Nay Min Kabar Gems & Jade Mining Company has made its debut in the real estate sector, launching a mid-range condominium in Yangon through its subsidiary Green Development.
Apartments in the Leaf Residence went on sale last week, spokesperson Ko Zaw Min Htoo told The Myanmar Times. Units are being sold-off plan for the 12.5-storey project – construction will begin this month and is expected to take three years, with completion scheduled for December 2018.
“We have changed our focus to include property, to expand our business in a sustainable direction,” Ko Zaw Min Htoo said. “As the country opens up, real estate has a lot of potential. It’s a more sustainable sector than mining.”
Nay Min Kabar is part of IME Corporation, which has interests in agriculture, construction, mining and media. In the mining sector it operates tin, tungsten and gold mines throughout the country, through subsidiaries Southern World Mining and Southern Value Mining, according to its website.
The US$45 million condominium project is in Hlaing township and units are on sale at an average price of $130 per square foot. The company has started soil testing and piling and is waiting for approval from the High-rise Inspection Committee, likely to be granted this month, said Ko Zaw Min Htoo.
Prices are lower than the market average – he hopes this will allow those with a tighter budget to buy their first apartment. “We want to enter the property market offering people the chance to buy a condominium unit at a reasonable price, to build up a good reputation for the long term,” he said.
The project includes seven types of apartment. The total area of the building will be 800,000 square feet, on 2.7 acres of land.
Green Development decided to build a residential project despite a slowdown in the market over the past year, said Ko Zaw Min Htoo.
“We will complete the project even if the market does not pick up, because we want to make a good name for ourselves,” he said, adding that the company plans to develop more projects in the future.
Green Development owns the land – classified as grant land – and pays its taxes, so buyers need not worry about land issues, he said.Earlier this year, the sale of units in build-operate-transfer projects slowed as buyers grew wary of risks associated with land ownership.

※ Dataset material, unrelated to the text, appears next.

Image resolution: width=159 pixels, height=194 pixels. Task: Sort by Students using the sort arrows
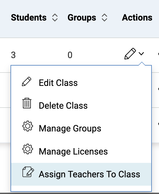[x=55, y=18]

Ko Zaw Min Htoo said he hoped the market would soon open up to allow non-Myanmar citizens to buy units, as some foreigners have already expressed an interest.
“We hope the market will be opened to foreign buyers, but the Condominium Law has not yet been passed, so we don’t dare to sell overseas yet,” he said. “We are looking forward to a new government, to change the law in the coming months.” A draft law to allow foreigners to buy condo units, under certain conditions, was first expected to be passed in 2013.